Which lines of the material contain the string "list"? Copy each of those lines in full. Uppercase and lowercase count as different.

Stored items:
— BEGIN —
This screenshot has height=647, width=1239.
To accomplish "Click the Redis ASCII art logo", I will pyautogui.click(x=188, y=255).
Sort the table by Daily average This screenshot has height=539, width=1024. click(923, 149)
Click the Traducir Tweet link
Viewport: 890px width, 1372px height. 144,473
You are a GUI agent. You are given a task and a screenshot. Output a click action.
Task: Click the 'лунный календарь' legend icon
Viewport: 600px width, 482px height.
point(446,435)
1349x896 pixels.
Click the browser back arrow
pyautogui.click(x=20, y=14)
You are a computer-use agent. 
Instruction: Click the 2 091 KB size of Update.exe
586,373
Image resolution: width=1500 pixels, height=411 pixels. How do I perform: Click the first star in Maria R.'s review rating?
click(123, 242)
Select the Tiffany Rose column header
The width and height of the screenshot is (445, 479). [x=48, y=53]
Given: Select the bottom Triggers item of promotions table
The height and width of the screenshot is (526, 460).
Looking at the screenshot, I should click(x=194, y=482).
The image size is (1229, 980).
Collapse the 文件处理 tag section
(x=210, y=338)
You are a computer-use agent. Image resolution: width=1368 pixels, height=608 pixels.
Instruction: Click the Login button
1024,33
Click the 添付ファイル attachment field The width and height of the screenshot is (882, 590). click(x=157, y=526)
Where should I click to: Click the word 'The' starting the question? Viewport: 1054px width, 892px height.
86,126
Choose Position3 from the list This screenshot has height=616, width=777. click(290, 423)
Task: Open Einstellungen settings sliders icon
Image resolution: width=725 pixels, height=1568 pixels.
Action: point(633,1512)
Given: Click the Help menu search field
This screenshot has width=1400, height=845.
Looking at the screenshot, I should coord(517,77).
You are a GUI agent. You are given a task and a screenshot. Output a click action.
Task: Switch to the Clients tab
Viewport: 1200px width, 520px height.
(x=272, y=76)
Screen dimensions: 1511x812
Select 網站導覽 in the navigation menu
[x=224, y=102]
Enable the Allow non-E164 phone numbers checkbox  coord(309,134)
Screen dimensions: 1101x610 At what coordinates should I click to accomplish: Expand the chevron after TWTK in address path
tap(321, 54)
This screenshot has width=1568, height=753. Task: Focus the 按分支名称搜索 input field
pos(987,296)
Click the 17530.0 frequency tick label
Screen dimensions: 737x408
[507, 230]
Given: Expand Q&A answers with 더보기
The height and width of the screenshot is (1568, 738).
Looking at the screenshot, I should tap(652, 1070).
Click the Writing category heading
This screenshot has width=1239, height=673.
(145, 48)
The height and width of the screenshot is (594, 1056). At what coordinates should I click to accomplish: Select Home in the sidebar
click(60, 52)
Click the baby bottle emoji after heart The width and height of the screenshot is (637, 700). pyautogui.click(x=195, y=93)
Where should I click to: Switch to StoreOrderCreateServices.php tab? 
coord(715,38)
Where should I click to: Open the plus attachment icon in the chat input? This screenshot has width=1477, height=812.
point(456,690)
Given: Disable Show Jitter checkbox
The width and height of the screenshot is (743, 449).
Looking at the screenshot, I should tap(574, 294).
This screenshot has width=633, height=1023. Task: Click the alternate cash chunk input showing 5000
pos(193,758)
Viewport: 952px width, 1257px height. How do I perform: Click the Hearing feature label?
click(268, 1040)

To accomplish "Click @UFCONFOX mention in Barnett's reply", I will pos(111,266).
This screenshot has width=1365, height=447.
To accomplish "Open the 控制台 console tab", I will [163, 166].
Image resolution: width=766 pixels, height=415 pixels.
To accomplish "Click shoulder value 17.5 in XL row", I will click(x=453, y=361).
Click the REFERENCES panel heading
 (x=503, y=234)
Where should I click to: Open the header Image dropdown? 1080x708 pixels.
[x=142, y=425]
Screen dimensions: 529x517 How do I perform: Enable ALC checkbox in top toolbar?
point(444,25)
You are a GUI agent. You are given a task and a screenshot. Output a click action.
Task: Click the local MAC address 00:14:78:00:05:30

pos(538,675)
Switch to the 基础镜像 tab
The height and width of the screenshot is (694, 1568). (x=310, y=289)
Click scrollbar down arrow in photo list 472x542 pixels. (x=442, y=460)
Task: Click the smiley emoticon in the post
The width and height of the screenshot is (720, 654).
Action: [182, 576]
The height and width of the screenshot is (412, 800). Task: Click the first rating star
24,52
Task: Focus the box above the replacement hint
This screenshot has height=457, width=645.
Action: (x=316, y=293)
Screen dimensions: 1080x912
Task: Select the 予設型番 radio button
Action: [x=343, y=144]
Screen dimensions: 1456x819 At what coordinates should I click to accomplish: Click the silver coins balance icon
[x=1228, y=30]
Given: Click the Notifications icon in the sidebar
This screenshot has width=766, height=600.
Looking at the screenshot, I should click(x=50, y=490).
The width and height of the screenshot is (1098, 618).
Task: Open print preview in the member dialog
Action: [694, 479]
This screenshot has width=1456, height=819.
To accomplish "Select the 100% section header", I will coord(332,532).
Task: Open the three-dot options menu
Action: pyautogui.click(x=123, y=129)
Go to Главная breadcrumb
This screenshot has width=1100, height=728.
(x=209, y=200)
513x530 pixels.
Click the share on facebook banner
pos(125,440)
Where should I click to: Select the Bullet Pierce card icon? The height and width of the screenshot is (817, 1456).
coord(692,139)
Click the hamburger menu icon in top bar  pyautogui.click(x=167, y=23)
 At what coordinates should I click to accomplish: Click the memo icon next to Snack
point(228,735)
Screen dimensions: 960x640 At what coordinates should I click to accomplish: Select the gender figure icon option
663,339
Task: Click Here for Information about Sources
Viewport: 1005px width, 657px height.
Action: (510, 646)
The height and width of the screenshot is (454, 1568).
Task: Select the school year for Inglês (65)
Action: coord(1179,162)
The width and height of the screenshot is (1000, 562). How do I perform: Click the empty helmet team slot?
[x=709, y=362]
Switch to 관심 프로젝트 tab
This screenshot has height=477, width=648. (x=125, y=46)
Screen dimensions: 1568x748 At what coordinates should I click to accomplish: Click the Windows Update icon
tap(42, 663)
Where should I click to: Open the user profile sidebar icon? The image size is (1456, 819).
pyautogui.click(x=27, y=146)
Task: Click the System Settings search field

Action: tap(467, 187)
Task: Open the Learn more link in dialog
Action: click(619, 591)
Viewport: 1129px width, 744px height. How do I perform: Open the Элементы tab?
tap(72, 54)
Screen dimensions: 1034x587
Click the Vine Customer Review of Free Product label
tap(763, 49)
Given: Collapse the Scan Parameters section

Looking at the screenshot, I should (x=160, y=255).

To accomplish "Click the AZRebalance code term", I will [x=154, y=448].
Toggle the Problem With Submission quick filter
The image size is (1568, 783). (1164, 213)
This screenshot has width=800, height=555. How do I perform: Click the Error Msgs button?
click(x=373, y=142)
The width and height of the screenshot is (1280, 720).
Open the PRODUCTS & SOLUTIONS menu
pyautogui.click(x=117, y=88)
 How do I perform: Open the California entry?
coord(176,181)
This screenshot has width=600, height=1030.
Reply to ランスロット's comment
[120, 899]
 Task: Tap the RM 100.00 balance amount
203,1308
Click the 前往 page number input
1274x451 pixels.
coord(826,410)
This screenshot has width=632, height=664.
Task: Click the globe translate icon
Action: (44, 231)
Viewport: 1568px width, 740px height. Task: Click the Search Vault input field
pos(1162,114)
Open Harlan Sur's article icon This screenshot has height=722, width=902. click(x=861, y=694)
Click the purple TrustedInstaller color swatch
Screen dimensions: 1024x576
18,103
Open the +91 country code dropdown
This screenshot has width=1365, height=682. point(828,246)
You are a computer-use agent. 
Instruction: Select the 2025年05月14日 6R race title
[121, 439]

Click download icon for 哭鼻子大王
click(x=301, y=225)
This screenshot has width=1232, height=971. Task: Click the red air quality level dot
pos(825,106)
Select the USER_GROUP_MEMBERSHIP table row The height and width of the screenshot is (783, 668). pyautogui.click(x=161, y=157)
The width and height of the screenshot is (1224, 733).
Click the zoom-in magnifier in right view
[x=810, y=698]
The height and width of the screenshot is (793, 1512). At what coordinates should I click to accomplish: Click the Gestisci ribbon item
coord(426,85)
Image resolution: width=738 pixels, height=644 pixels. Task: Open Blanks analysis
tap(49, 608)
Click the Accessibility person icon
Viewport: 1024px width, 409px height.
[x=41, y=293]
— END —
Exercise response:
Choose Position3 from the list This screenshot has height=616, width=777. click(290, 423)
Click scrollbar down arrow in photo list 472x542 pixels. (x=442, y=460)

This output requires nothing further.